> [Given task] Count the lines in the listing below that contain the string "agent", treating uppercase and lowercase as different, and give only the number.

> [Provided information]
-- start --

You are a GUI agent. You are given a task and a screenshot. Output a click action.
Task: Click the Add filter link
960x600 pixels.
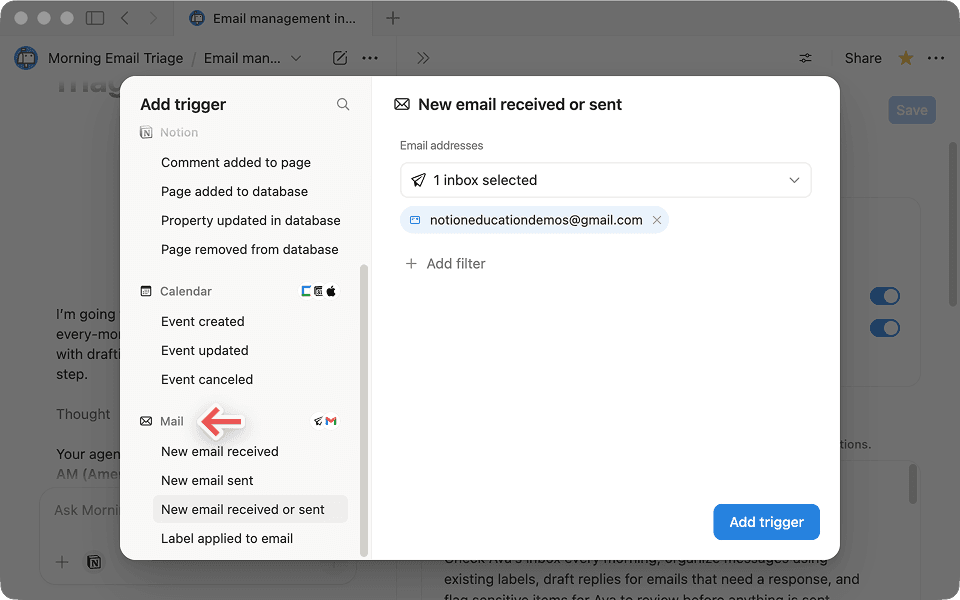click(446, 263)
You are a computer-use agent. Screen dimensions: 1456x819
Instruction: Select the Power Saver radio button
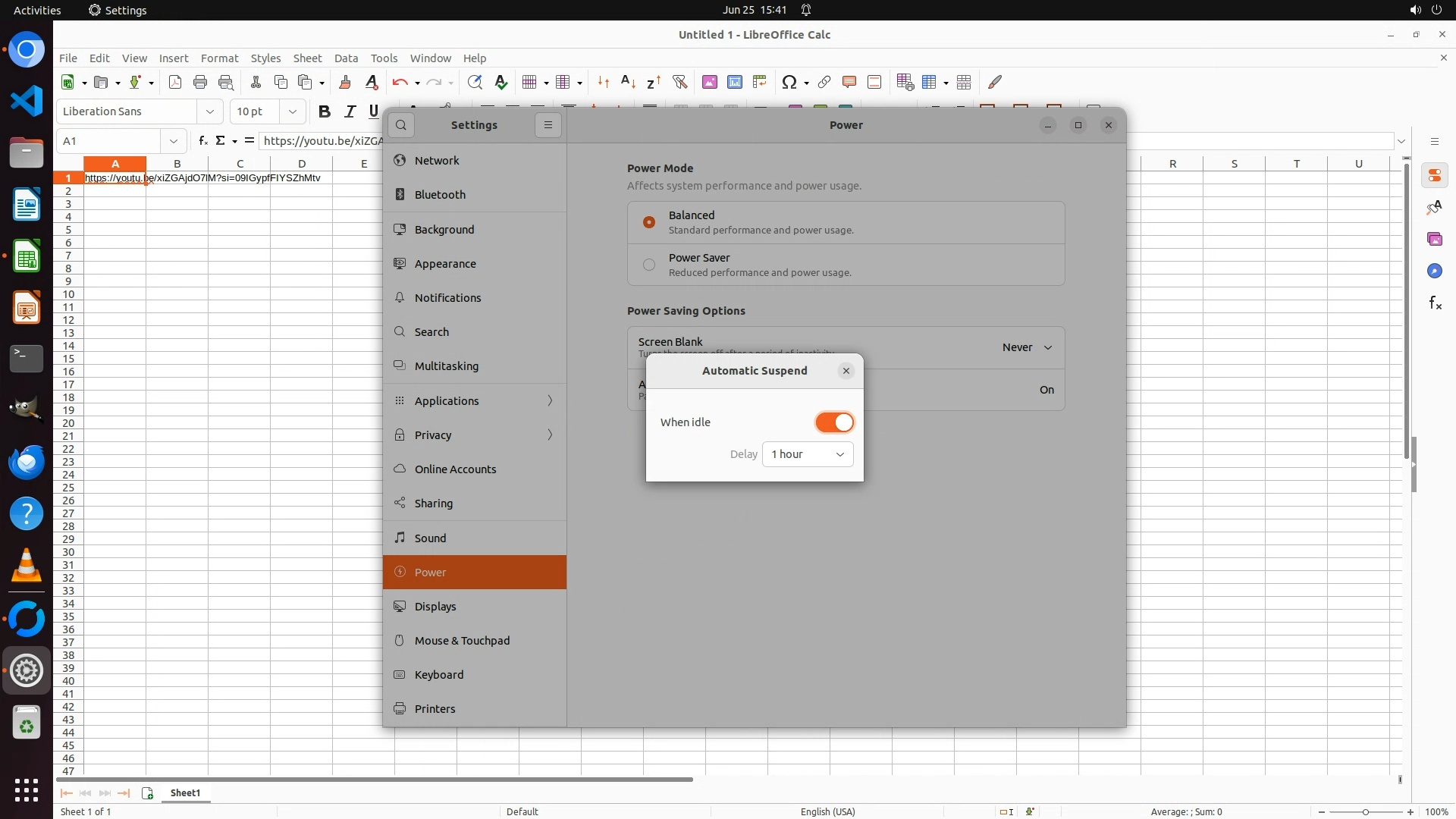point(649,265)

-- end --

> [Output below] 2